> [INPUT DATA]
-- Opening Marker --
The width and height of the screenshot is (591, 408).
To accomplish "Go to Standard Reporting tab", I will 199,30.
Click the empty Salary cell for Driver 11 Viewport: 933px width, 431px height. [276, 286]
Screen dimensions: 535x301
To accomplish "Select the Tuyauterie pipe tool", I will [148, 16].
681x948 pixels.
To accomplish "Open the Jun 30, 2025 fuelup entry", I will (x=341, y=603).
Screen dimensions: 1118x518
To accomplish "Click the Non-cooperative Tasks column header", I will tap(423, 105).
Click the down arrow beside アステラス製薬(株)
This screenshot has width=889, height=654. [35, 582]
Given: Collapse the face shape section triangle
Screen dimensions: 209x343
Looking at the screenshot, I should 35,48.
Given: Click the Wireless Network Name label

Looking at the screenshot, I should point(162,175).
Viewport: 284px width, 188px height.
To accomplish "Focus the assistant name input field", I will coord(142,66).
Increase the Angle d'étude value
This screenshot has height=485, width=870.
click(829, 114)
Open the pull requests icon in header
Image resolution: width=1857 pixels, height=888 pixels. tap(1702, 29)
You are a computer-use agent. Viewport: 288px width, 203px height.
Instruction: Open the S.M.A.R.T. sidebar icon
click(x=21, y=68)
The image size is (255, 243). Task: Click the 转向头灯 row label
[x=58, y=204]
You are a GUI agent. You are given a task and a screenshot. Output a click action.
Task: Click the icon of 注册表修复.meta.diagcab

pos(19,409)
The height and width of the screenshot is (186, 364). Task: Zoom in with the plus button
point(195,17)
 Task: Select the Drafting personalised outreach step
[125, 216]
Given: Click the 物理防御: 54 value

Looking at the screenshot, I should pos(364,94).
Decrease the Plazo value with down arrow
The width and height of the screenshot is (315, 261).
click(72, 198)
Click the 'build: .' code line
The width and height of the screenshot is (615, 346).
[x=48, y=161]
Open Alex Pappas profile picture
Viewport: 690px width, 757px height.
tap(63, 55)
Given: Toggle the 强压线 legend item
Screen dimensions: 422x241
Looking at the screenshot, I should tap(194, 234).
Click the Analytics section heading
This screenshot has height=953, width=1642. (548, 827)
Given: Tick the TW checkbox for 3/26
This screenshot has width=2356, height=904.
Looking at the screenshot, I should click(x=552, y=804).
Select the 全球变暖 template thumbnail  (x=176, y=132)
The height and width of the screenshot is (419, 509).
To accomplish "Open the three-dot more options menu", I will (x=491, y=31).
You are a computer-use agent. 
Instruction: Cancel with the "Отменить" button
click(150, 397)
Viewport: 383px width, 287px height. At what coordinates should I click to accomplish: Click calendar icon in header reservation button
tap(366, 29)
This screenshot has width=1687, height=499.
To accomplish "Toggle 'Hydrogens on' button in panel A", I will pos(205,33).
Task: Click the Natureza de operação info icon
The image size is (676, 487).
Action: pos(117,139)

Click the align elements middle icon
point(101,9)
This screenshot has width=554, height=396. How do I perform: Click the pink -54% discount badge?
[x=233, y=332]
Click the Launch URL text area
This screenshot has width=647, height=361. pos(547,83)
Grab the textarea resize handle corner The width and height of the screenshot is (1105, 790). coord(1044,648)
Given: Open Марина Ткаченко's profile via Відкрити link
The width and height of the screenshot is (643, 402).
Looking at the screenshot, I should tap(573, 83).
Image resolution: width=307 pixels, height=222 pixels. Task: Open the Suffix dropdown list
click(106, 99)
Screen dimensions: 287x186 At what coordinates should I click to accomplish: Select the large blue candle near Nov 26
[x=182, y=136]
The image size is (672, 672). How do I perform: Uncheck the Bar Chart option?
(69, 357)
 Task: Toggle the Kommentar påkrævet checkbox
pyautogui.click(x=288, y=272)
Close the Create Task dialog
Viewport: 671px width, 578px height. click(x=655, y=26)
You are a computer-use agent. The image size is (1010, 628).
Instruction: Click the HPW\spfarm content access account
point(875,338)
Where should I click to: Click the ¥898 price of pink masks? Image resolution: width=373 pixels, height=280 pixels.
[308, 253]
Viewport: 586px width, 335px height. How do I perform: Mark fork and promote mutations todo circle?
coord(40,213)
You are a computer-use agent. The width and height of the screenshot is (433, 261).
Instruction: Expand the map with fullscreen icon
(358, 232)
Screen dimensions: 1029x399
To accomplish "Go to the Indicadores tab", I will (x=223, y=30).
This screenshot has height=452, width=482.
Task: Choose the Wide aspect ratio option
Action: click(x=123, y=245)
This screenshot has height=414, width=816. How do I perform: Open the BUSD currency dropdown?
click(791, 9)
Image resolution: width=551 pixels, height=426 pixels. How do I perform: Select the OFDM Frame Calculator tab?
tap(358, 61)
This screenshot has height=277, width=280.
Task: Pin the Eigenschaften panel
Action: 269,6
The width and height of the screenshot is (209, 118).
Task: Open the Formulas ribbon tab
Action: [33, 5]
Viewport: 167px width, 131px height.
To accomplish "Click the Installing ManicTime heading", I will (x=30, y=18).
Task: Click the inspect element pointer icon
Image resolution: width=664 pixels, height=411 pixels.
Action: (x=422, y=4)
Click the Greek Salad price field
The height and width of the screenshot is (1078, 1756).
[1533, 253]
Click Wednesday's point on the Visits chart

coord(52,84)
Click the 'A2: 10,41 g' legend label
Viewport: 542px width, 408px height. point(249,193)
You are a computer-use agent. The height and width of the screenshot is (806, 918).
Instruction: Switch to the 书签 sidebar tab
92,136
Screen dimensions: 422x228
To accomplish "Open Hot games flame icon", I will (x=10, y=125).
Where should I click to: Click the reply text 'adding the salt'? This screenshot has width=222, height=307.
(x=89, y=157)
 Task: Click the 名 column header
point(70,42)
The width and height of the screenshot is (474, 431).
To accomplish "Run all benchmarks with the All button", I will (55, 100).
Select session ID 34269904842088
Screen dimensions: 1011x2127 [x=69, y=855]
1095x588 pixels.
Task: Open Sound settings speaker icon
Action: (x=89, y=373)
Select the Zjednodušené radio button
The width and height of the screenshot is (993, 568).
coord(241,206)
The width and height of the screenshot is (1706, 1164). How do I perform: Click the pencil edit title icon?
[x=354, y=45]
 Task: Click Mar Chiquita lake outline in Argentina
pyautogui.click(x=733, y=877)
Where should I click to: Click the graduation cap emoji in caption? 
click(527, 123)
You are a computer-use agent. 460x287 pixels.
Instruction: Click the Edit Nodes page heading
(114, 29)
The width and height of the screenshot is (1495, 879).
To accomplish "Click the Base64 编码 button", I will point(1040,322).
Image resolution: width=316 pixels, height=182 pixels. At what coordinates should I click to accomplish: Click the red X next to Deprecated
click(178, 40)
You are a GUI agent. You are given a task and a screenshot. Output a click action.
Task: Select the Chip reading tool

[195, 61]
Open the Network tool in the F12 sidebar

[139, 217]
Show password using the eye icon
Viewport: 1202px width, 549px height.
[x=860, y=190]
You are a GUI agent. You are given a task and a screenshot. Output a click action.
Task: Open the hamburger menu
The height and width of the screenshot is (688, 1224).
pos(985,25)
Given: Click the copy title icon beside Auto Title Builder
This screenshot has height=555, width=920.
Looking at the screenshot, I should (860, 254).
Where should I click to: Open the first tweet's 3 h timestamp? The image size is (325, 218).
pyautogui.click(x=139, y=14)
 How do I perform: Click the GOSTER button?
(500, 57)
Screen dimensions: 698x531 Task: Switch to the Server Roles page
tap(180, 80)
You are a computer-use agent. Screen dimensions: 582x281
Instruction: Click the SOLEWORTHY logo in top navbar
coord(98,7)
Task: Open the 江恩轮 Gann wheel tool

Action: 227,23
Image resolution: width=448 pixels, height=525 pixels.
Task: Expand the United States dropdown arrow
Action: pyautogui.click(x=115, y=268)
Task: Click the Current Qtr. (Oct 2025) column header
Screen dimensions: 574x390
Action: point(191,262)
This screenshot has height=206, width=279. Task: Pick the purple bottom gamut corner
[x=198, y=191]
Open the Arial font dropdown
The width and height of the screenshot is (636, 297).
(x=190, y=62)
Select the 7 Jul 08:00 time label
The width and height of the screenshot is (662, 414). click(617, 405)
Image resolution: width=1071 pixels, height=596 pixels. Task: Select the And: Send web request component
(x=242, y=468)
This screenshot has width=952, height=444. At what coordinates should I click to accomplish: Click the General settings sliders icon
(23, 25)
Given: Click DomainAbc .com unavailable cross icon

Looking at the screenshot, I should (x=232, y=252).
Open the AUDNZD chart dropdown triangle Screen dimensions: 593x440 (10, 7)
-- Closing Marker --
> [WHAT YOU NEED TO DO] Write out exactly the lines above between the line with "Task: Click the inspect element pointer icon" and the line with "Screen dimensions: 422x228", inclusive, and nothing beyond them.

> [TASK ANSWER]
Task: Click the inspect element pointer icon
Image resolution: width=664 pixels, height=411 pixels.
Action: (x=422, y=4)
Click the Greek Salad price field
The height and width of the screenshot is (1078, 1756).
[1533, 253]
Click Wednesday's point on the Visits chart

coord(52,84)
Click the 'A2: 10,41 g' legend label
Viewport: 542px width, 408px height. point(249,193)
You are a computer-use agent. The height and width of the screenshot is (806, 918).
Instruction: Switch to the 书签 sidebar tab
92,136
Screen dimensions: 422x228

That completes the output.